= GIVEN TEXT =
————————

A more sober and critical approach was taken by Baron Joseph Marie de Gerando in his prize-winning essay for the competition sponsored by the Institut national. In considering the relation of signs and thought, de Gerando compared analysis and synthesis in both mathematics and metaphysics, argued for the privileged nature of mathematical knowledge, and presented a careful critique of proposals for a philosophical language and an algebra of thought. His essay, published in four thick volumes, constituted a thorough reexamination of ideas on language and mathematics from the mid-17th century to the end of the 18th century.
Like so many of the authors whom he discussed, de Gerando deplored the abuse of words and urged that we hasten to discover a remedy. He thus granted the desirability of reforming language, but did not see flaws in language as the root of all wrong thinking. Instead, he blamed the imperfections of language on imperfect thought.
He then compared the methods of analysis and synthesis in both philosophical and mathematical contexts and decided in favor of analysis (although not with the same determined enthusiasm as had Condillac). De Gerando was especially interested in the "prodigious successes" of algebra, which seemed to offer the greatest hope to those who sought to perfect all abstract sciences, because the use of algebra permits us both to display the relations between quantities and to eliminate extraneous information. His analysis focused on the advantage of algebra over ordinary calculation or over reasoning using words, the praiseworthy character of the signs used in algebra, and
the connection between algebraic signs and the nature of the ideas they represent.

————————

= DATA SEGMENT =

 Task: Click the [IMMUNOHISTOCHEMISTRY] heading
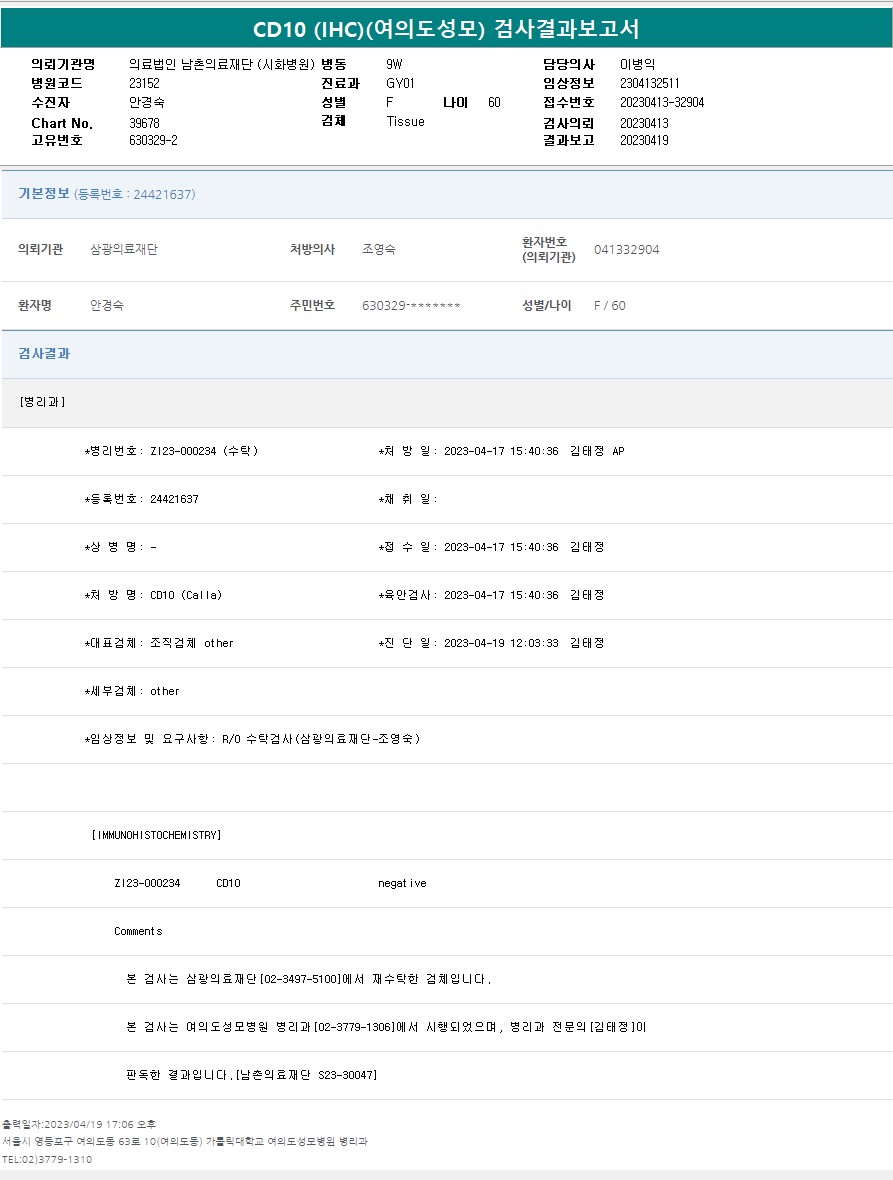tap(156, 835)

————————

= PROBLEM DESCRIPTION =
Write out the passage on de Gerando's essay about signs and thought above word for word, from start to finish.

= RESULT =
A more sober and critical approach was taken by Baron Joseph Marie de Gerando in his prize-winning essay for the competition sponsored by the Institut national. In considering the relation of signs and thought, de Gerando compared analysis and synthesis in both mathematics and metaphysics, argued for the privileged nature of mathematical knowledge, and presented a careful critique of proposals for a philosophical language and an algebra of thought. His essay, published in four thick volumes, constituted a thorough reexamination of ideas on language and mathematics from the mid-17th century to the end of the 18th century.
Like so many of the authors whom he discussed, de Gerando deplored the abuse of words and urged that we hasten to discover a remedy. He thus granted the desirability of reforming language, but did not see flaws in language as the root of all wrong thinking. Instead, he blamed the imperfections of language on imperfect thought.
He then compared the methods of analysis and synthesis in both philosophical and mathematical contexts and decided in favor of analysis (although not with the same determined enthusiasm as had Condillac). De Gerando was especially interested in the "prodigious successes" of algebra, which seemed to offer the greatest hope to those who sought to perfect all abstract sciences, because the use of algebra permits us both to display the relations between quantities and to eliminate extraneous information. His analysis focused on the advantage of algebra over ordinary calculation or over reasoning using words, the praiseworthy character of the signs used in algebra, and
the connection between algebraic signs and the nature of the ideas they represent.